Deniz yeni dergiyi okula götürmeyi unuttuğu için, öğretmenin o gün okulda yaptıkları çalışmaları evde yapmasını istediğini, ben evde kitap okuyarak eğlenirken onun ders yapmak zorunda kalacağını, bunun haksızlık olduğunu söylüyordu. Bu serzeniş beni kızdırdı çünkü işten erken çıkmıştım. Servisle ofis yerine eve dönmüştü ve birlikte dışarıda yemek yemiş, gezmiş, hoş vakit geçirdikten sonra eve dönüyorduk. Biraz söylendikten sonra, beni neyin rahatsız ettiğini fark ettim (tüm bu emeğin ardından biraz takdiri hak ediyordum). O zaman onun da hayal kırıklığını dile getirdiğini duyabildim. Onun olumsuz bir duygusunu kendi daha güçlü olumsuz duygularım (kızgınlık ve usanmışlık) yüzünden görmezden gelemezdim. Bunu fark etmek beni sakinleştirdi. Davranışlarımızın sorumluluğunu üstlenmekle ilgili kendimden bir örnek vererek kontrolü elime alabildim.

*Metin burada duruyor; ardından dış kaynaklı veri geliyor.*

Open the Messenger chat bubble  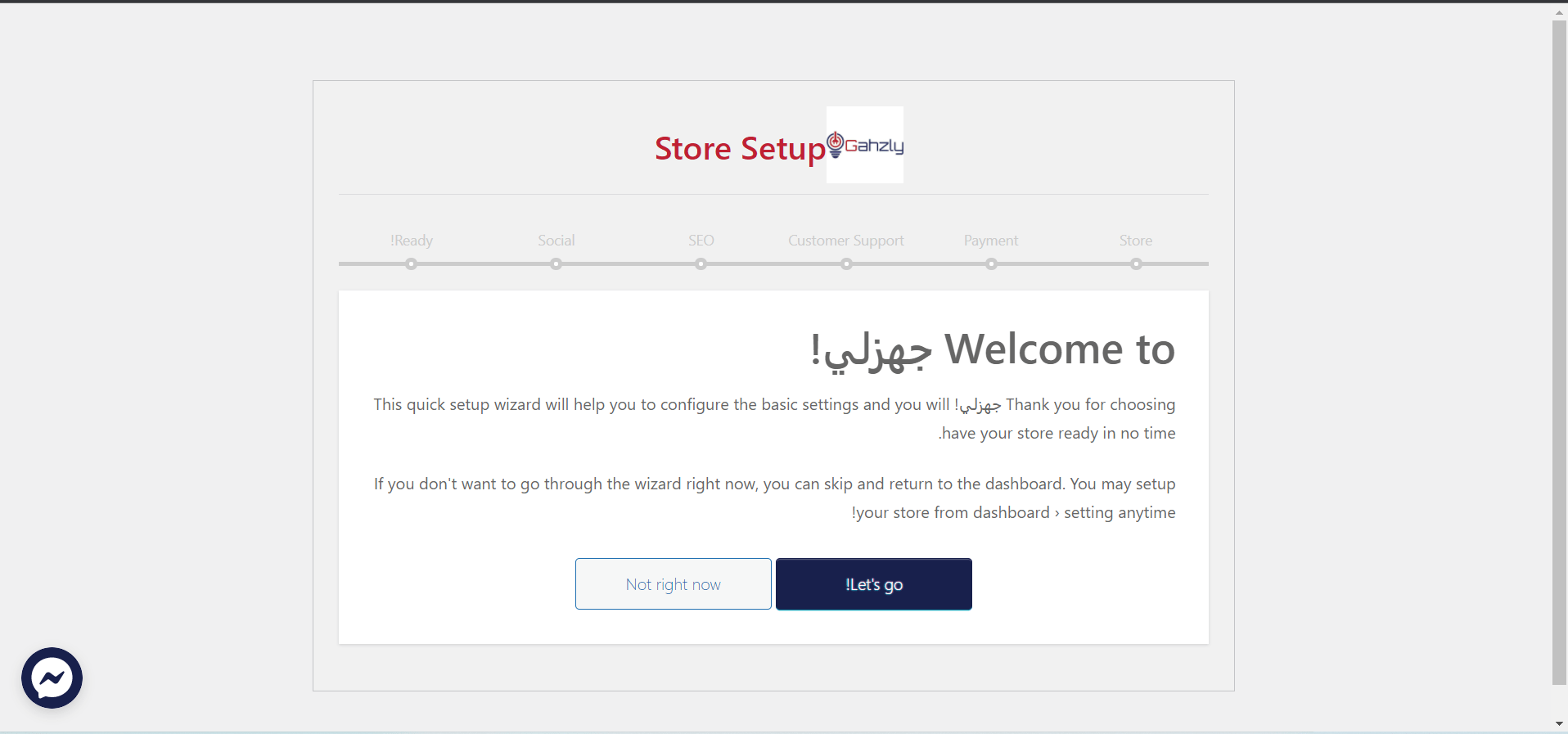(52, 678)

Ütü yapmayı sevmiyorum. Bununla beraber senin okul, benim iş formamın temiz ve ütülü olmasını önemsiyorum. Ütü işini para karşılığında bir başkasına yaptırabilirim ama kendim yapmayı tercih ediyorum. Böylece bu parayla seninle her hafta dışarıda güzel yemek yiyebilirim  çünkü seninle dışarıda vakit geçirmeyi, değişik yemekler yemeyi seviyorum. Bu yüzden ütüyü kendim yapıyorum.
Bir müddet çalışmaların ona kazandıracakları hakkında sohbet ettikten sonra Deniz kendi cümlesini buldu.
"Dergideki çalışmaları yapacağım çünkü bana okuduğun eğlenceli kitapları kendim okumak istiyorum. Dışarıda yemek yerken menüyü okuyup anneannemi şaşırtabilirim çünkü o benim hangi harfleri öğrendiğimi bilmiyor." 
Bu, sürdürmek istediğim bir çalışma.

Kendimi nasıl değerlendiriyorum?
Bu aralar yoyo gibiyim. Bazen kendimi fazlasıyla yorgun ve bezgin hissediyorum, bazen de coşkulu, umutlu, iyimser. Deniz'e davranışlarının sorumluluğunu almayı, duygularının farkına varmayı, bunları dillendirmeyi öğretmeye çalışmak benim için önemli ve de zor. Zira kendi duygularımın farkına varmak, onları çeşitlendirmek ve dillendirmek benim de acemisi olduğum bir konu. Aslında hayal kırıklığı olarak dillendirebileceğim pek çok meseleye sessiz kaldığımda, geçiştirdiğimde bunun katlanarak büyüdüğünü, öfke ve bezginliğe dönüştüğünü görüyorum. Belki her akşam uyumadan hemen önce birbirimize yönelttiğimiz "Bugün en güzel ne oldu?" sorusunun yanına "Bugün içinde en güçlü olan duygu neydi?" sorusunu ekleyebiliriz.